Difficile e faticoso e non ti potevi concentrare tanto soprattutto avere due fratelli che fanno la DAD allo stesso momento…
Difficile perché non avevo i professori con me
Complicato, nelle lezioni online non sempre riuscivi a capire cosa stava spiegando il professore e quindi ti toccava studiare da sola.
impossibile, non riuscivo a concentrarmi e non avevo voglia
E ora? Studiare è differente, i termini che ricorrono con maggiore frequenza sono facile, impegnativo, semplice, utile. E spesso ancora con il più davanti.
Studiare è:
Ritornato ad essere normale
Molto più semplice
Faticoso, specialmente per alcune materie, ma con il giusto metodo lo faccio senza troppi problemi.
Più facile perché se ho bisogno c’è qualcuno che mi può aiutare o posso studiare in tranquillità
Migliorato rispetto alle medie, grazie alla quarantena ho imparato a studiare da sola senza il bisogno di chiedere aiuto
Non tutti, però, sono riusciti ad attraversare tranquillamente questi due anni. Tre delle sedici narrazioni descrivono infatti situazioni di disagio personale importanti che la pandemia ha scatenato o peggiorato. Sono testimonianze lucide che descrivono con parole semplici, ma appropriate, un vissuto di ansia così importante da richiedere un supporto psicoterapico, la perdita di motivazione e di senso per lo studio che persiste tutt’ora, il bisogno di “nascondersi” dietro la mascherina per aggirare la difficoltà di esporsi nelle relazioni in presenza.
Ero vuota, apatica, stanca.
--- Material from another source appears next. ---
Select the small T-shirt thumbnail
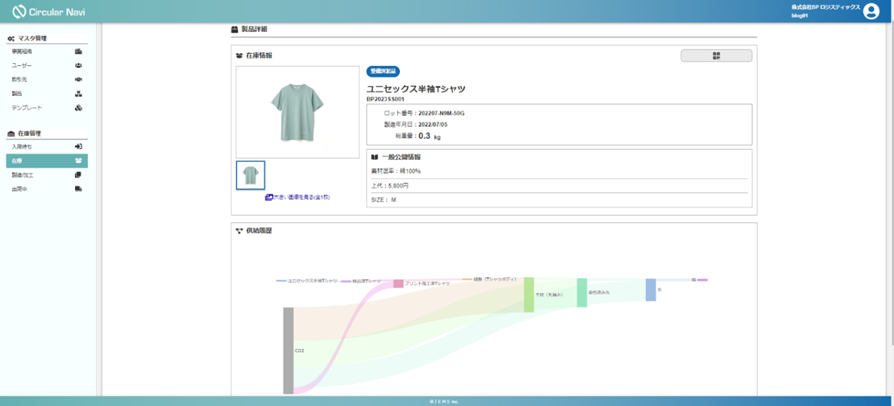click(x=250, y=175)
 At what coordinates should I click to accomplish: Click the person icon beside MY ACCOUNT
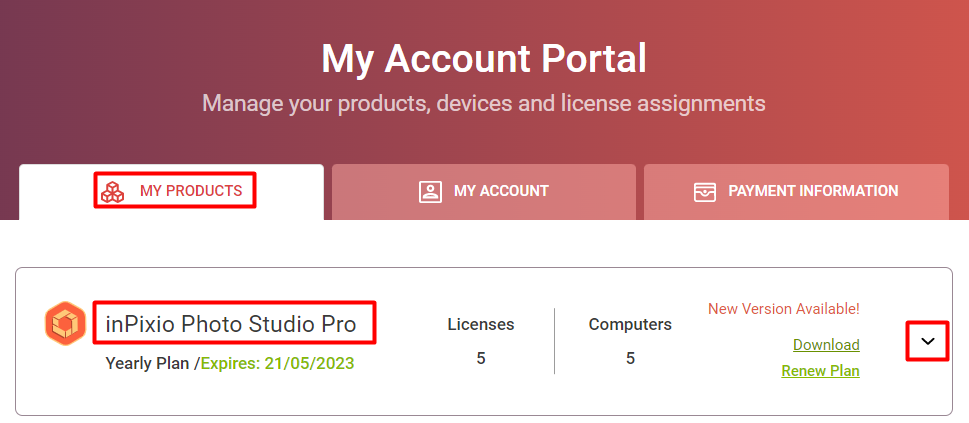pos(430,191)
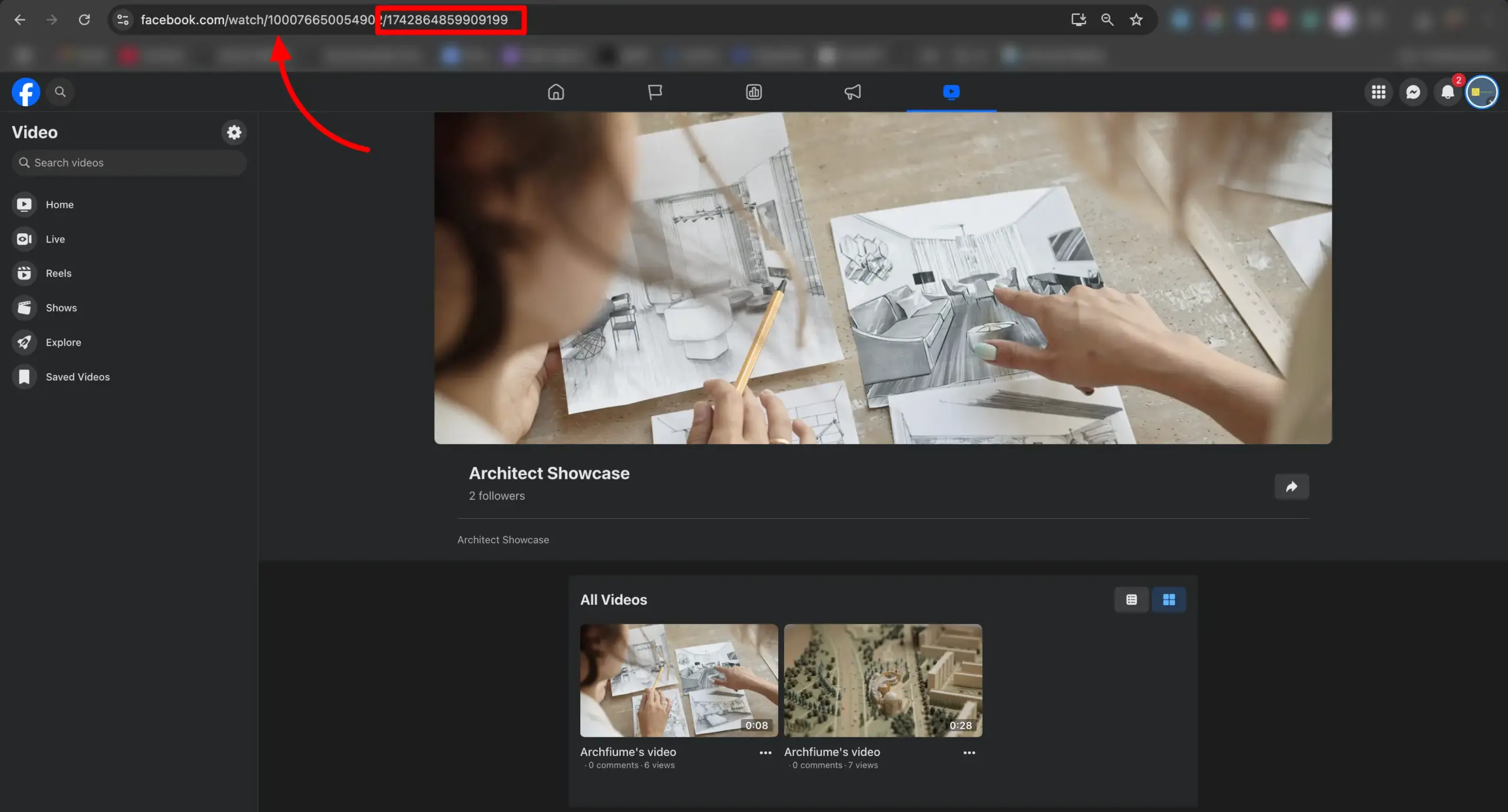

Ero strana, come se dentro avessi un minestrone di emozioni, era molto difficile riconoscerle singolarmente e questo mi causava molta angoscia. Avevo un perenne nodo in gola.
Raccontano delle fragilità dell’adolescenza con linguaggio diretto e rivelano una consapevolezza della propria situazione che molti adulti non hanno saputo dimostrare.
Colpisce poi nei ragazzi l’attenzione ai problemi dell’ambiente e, in generale, del mondo contemporaneo (guerra, pandemia, cambiamenti climatici). Per alcuni il futuro è incerto e genera incertezza e apprensione, ma la maggior parte, per fortuna, racconta i propri sogni che non aspettano altro che di essere realizzati, molto più di quelle degli adulti, che per il domani aspirano “solo” a tornare alla normalità.
Per il futuro vorrei un mondo tranquillo senza razzismo, un mondo più (pulito) e cercare di diventare un dottore.
Non vedo molto futuro, con cambiamenti climatici, covid e molti altri problemi non so dove finiremo. Ho paura ad avere figli perché non posso assicurar loro il futuro che meritano.
Per il futuro vorrei una vita piena di avventure e stare molto all’aria aperta. praticare tanto sport, fare molte esperienze, avere una famiglia stabile con un lavoro onesto, dinamico, che sappia soddisfare le mie esigenze.
Il che ristabilisce l’ordine naturale delle aspettative rispetto all’età con i giovani proiettati al domani da conquistare e gli adulti impegnati a conservare il presente costruito con fatica negli anni.